"Bob and Joline have created an original sound that has many different influences. The Patterson's are true Florida folk singers and , more significantly, are superb musicians who sound as smooth as clover honey." Rick Grant/Editor/First Coast Entertainer
Bob Patterson had his first success in the music business with a folk-rock band called 'Elizabeth' in the 1960's. The group recorded for Vanguard Records. Bob wrote the popular single 'Mary Ann' as well as several other cuts on the album. With Elizabeth, Bob opened concerts for everyone from Janis Joplin, Country Joe and the Fish, to Muddy Waters, and a little Vanilla Fudge in between. He appeared on the Mike Douglas Show and did a live performance from Steel Pier in Atlantic City. Bob won his first song writing award a few years later from the American Song Festival. As a solo artist, he continued to open concerts for everyone from Arlo Guthrie to the Blind Rev. Gary Davis.
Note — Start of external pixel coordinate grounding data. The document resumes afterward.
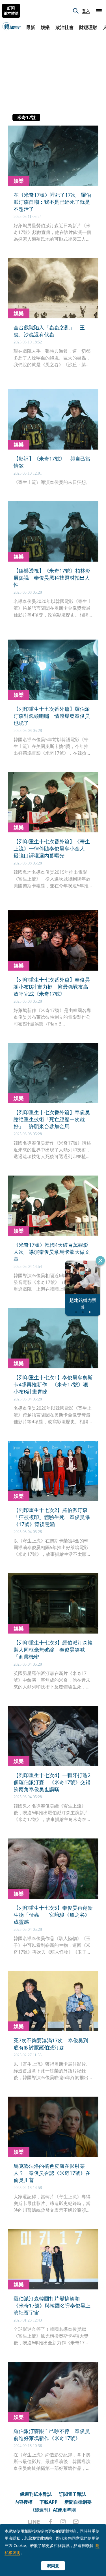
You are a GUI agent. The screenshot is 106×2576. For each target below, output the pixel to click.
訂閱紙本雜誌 (11, 10)
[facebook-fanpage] (50, 2521)
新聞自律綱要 (78, 2502)
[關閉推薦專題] (100, 1260)
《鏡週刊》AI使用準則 (53, 2510)
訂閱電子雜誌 (72, 2494)
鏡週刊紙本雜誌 (36, 2494)
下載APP (48, 2502)
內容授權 (23, 2502)
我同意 (53, 2565)
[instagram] (63, 2521)
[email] (76, 2521)
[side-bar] (99, 11)
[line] (33, 2521)
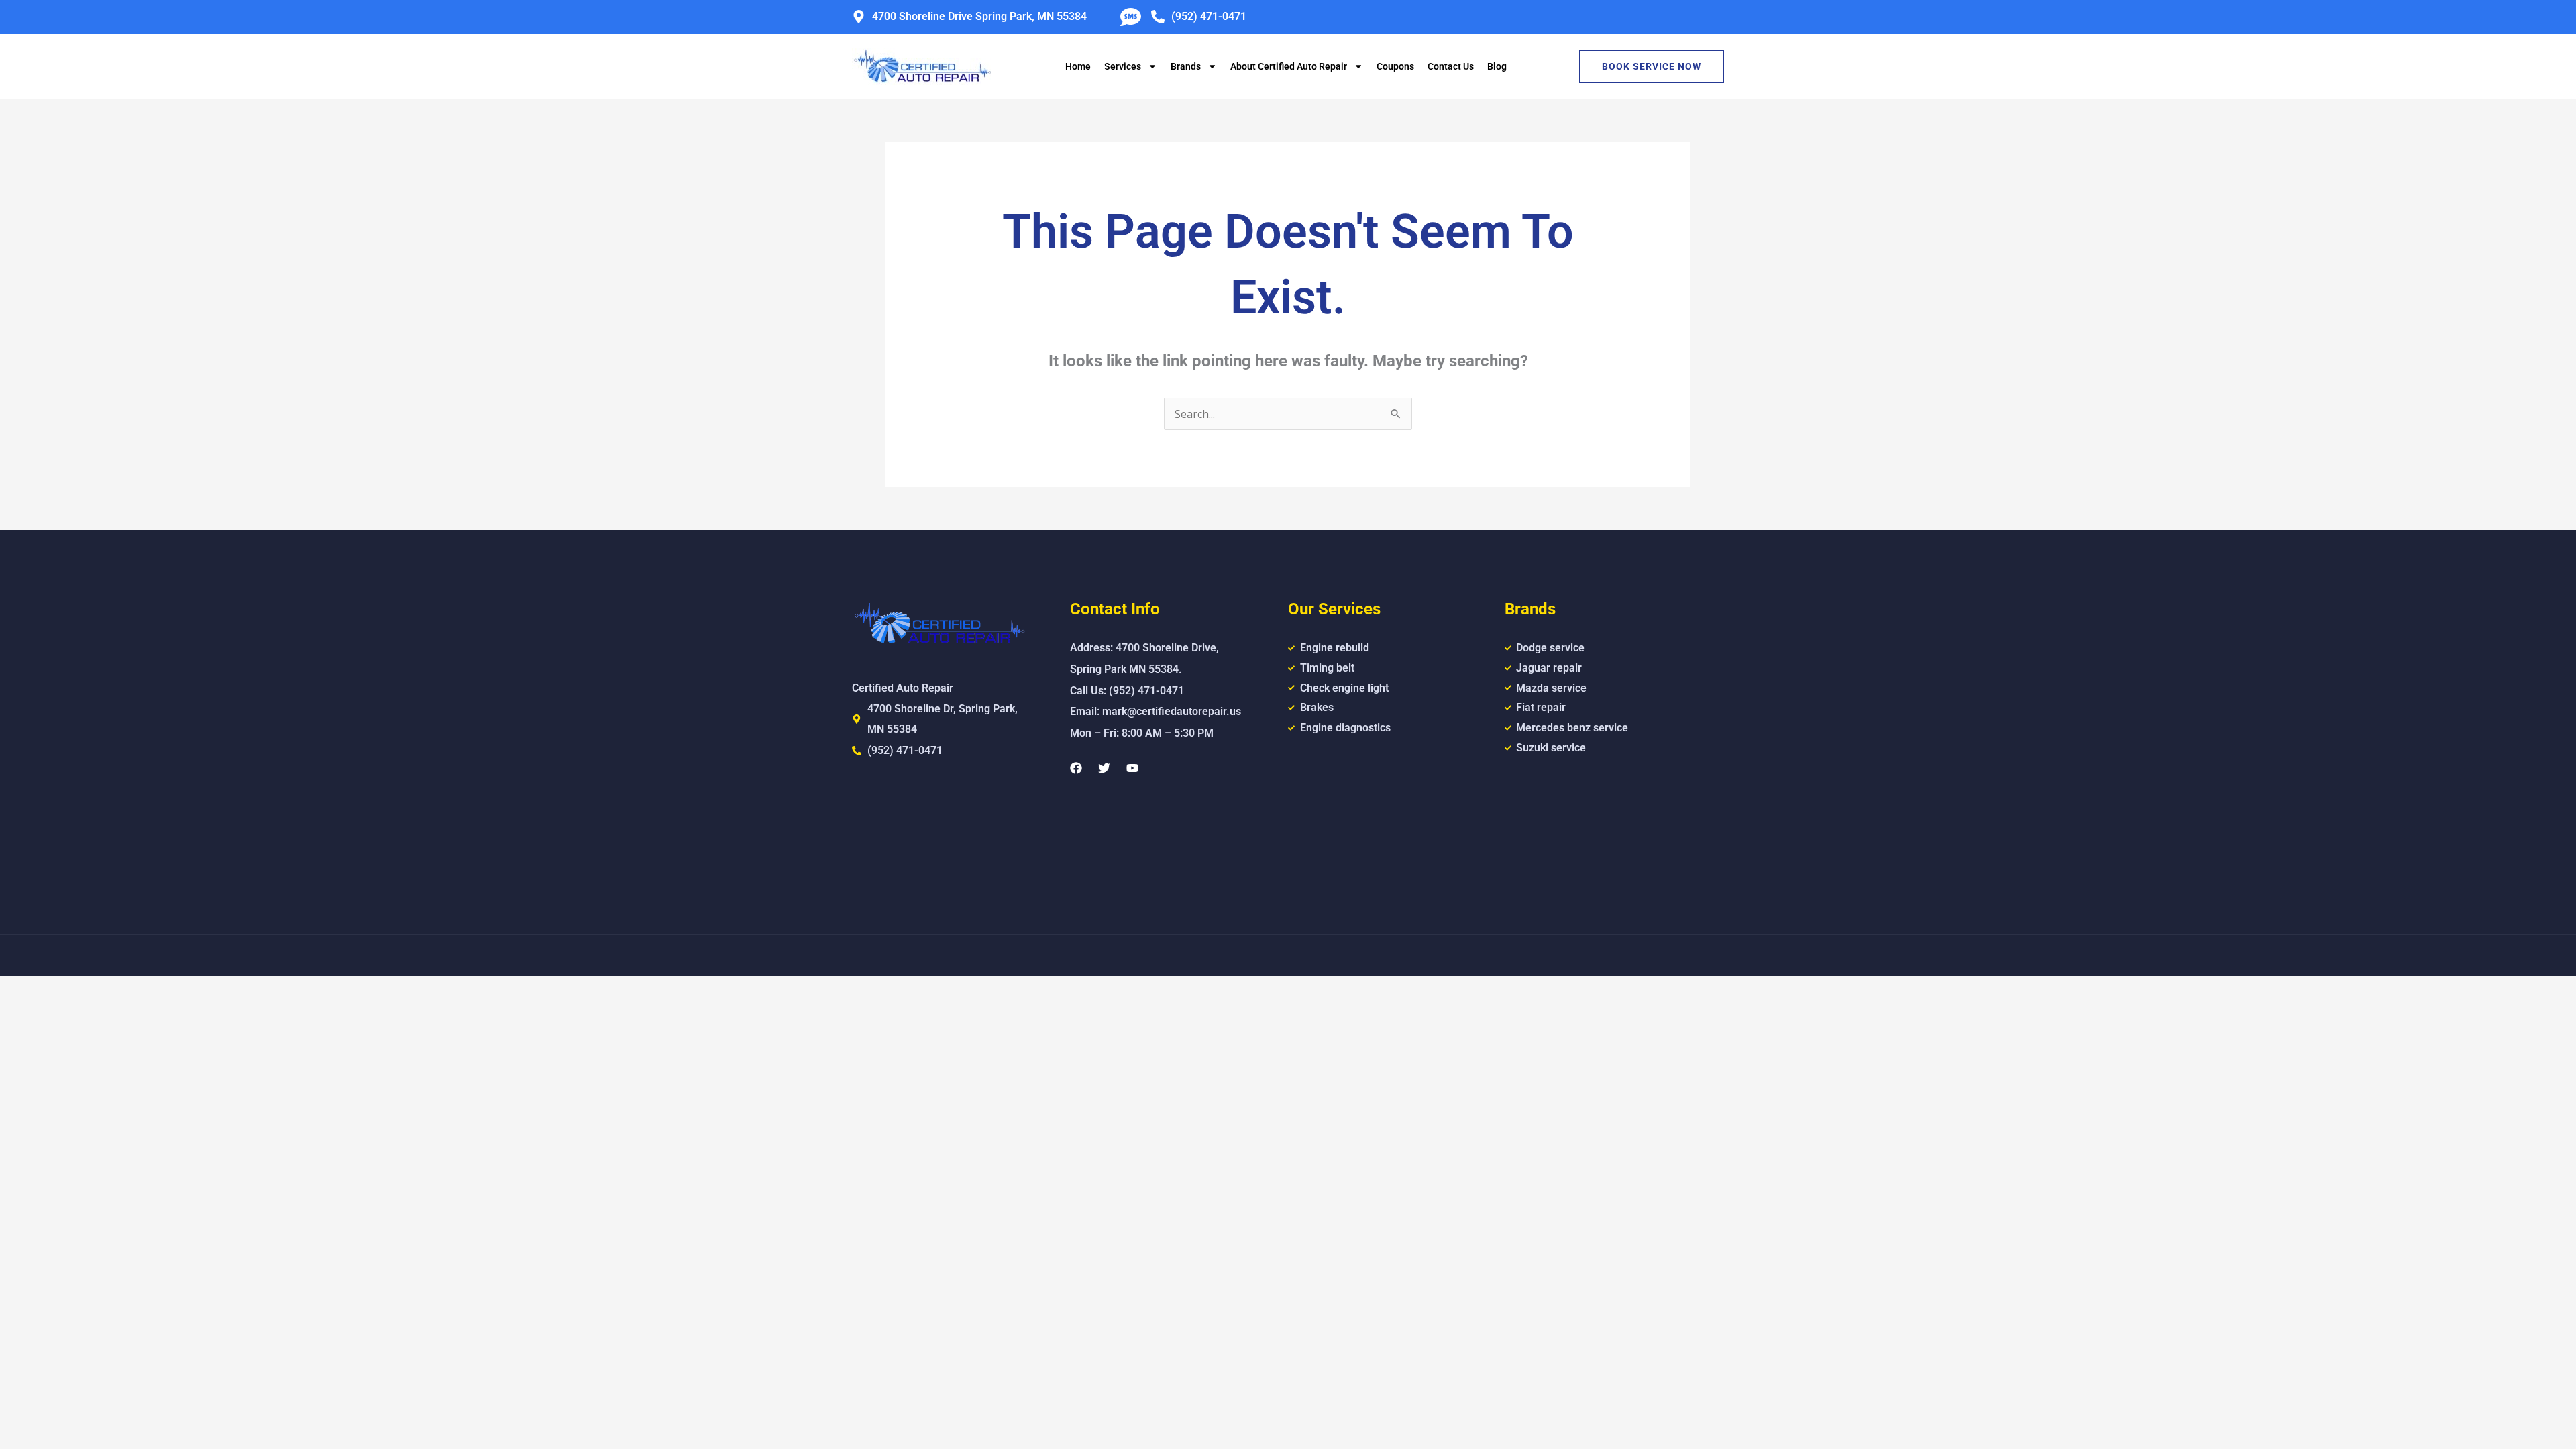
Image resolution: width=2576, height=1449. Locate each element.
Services (1122, 66)
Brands (1186, 66)
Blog (1497, 66)
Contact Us (1451, 66)
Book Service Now (1651, 66)
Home (1078, 66)
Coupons (1395, 66)
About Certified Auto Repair (1288, 66)
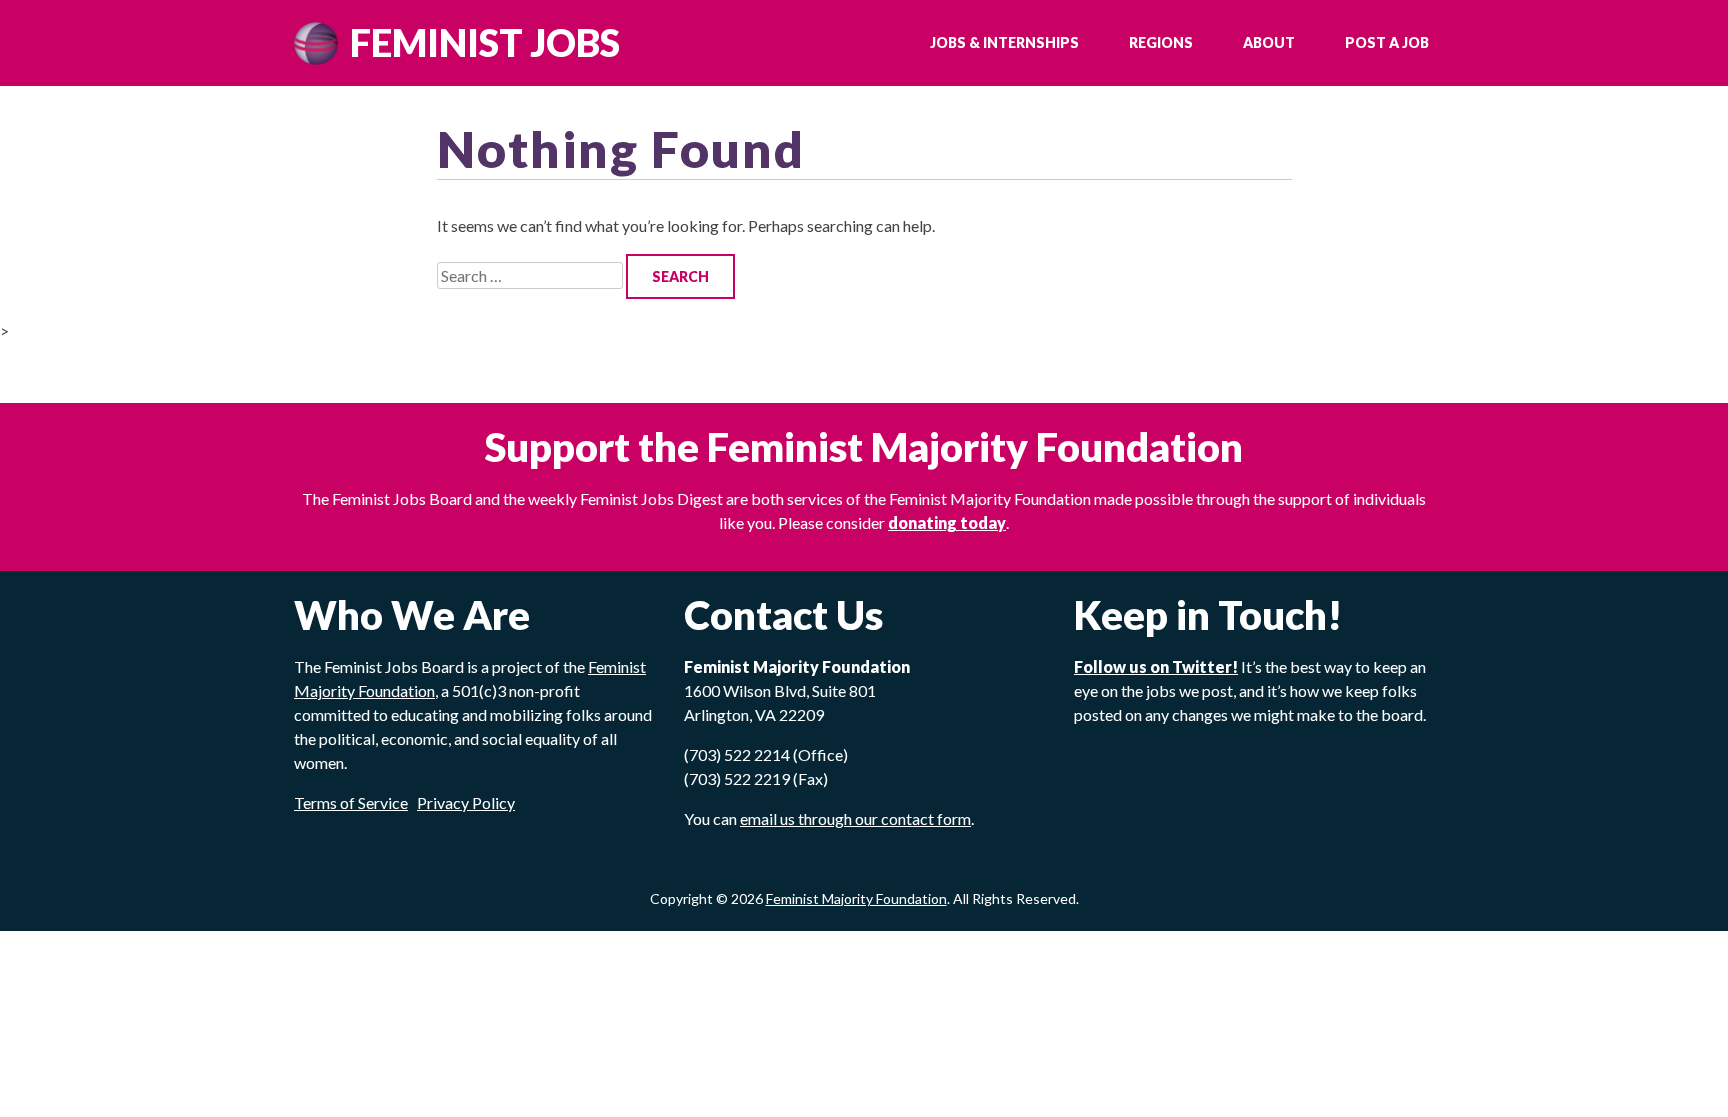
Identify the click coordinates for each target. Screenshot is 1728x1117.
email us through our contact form (855, 818)
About (1269, 42)
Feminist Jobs (485, 42)
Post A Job (1387, 42)
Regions (1161, 42)
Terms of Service (351, 802)
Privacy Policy (466, 802)
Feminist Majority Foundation (856, 898)
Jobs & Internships (1004, 42)
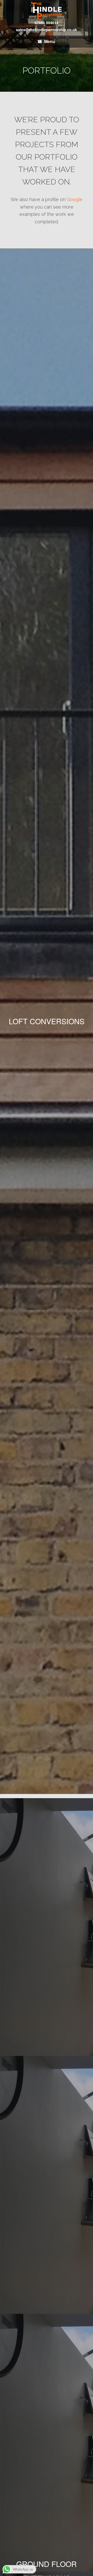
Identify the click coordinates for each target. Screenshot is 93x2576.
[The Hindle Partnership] (46, 11)
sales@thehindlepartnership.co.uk (46, 29)
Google (74, 199)
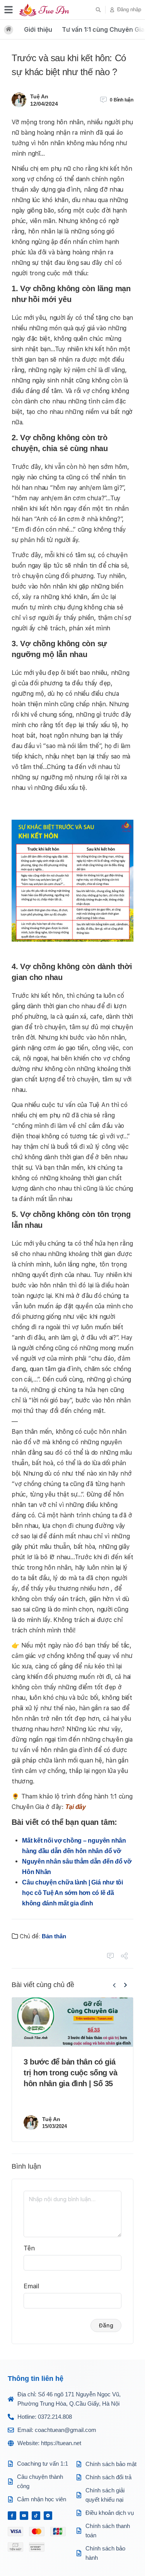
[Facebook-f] (12, 2515)
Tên (29, 2248)
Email (31, 2286)
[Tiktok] (36, 2515)
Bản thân (54, 1936)
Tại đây (75, 1807)
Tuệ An (39, 96)
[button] (98, 9)
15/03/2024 (54, 2126)
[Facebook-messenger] (48, 2515)
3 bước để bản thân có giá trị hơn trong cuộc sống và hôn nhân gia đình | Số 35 (71, 2073)
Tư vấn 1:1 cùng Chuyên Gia (103, 29)
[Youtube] (24, 2515)
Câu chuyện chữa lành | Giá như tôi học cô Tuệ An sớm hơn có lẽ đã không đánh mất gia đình (72, 1893)
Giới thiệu (38, 29)
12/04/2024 (44, 104)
When he first met Joline, he took her on the road with him and began teaching her how to play the bass. Before long, she was on stage singing and playing with Bob. Together they have traveled all over the U.S. using the music as a 'trip ticket' to take them to places that they might not have had the opportunity to see. They played at festivals, colleges, clubs, resort hotels, and premier listening rooms, and they have appeared on nationally syndicated radio and TV programs like the Nashville Star Search competition 'You Can Be A Star'. Their show is a fine blending of folk, country, blues, ragtime, and storytelling.
Bob and Joline's Friends of Mine Band
Besides performing a s a duo, Bob and Joline perform with their full size group 'The Friends Of Mine Band'. The band features Dick Kraft on flute, saxophones, and banjo. Chip Herrington plays the mouth harp. Bill Temme handles the stand up percussion. Besides doing club dates, the band is featured in summer concert series and folk festivals around the south. They were first place winners in the 'Best of the Best' readers poll for best music group.